**Stored data entries:**
Segment Open

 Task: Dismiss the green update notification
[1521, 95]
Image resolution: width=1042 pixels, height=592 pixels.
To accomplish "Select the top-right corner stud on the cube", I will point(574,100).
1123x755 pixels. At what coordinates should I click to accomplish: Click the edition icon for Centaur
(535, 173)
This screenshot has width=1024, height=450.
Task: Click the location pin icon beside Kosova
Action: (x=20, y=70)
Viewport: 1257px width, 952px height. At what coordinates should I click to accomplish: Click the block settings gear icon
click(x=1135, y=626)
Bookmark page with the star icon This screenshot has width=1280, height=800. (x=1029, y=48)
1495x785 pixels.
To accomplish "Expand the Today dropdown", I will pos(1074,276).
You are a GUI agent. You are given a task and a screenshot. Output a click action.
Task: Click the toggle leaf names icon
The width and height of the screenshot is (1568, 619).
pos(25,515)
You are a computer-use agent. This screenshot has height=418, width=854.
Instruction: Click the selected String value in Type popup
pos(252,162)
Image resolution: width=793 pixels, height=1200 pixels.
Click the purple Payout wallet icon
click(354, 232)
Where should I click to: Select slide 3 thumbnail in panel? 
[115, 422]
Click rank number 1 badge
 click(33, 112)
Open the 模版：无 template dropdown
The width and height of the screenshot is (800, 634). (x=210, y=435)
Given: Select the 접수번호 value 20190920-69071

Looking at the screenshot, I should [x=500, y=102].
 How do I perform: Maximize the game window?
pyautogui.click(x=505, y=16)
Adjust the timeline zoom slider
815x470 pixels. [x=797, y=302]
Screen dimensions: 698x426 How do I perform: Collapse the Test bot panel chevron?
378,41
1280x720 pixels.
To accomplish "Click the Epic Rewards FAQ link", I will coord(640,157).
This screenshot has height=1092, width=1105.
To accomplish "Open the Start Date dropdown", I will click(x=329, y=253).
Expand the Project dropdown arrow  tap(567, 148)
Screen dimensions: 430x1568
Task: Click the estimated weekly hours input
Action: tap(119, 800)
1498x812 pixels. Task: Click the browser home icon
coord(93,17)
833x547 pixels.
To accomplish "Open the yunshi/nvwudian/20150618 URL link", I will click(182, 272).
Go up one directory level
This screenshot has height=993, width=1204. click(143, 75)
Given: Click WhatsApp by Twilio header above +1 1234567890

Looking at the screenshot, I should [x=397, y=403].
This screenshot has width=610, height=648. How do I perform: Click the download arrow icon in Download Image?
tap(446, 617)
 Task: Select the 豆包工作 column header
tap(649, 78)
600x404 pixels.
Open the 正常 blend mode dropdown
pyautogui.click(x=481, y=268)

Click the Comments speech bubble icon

Segment Closed

Each line above that carries the string "will" has to be returned.

To accomplish "Select the top-right corner stud on the cube", I will point(574,100).
To accomplish "Expand the Today dropdown", I will pos(1074,276).
To accomplish "Click the Epic Rewards FAQ link", I will coord(640,157).
To accomplish "Open the Start Date dropdown", I will click(x=329, y=253).
To accomplish "Open the yunshi/nvwudian/20150618 URL link", I will click(182, 272).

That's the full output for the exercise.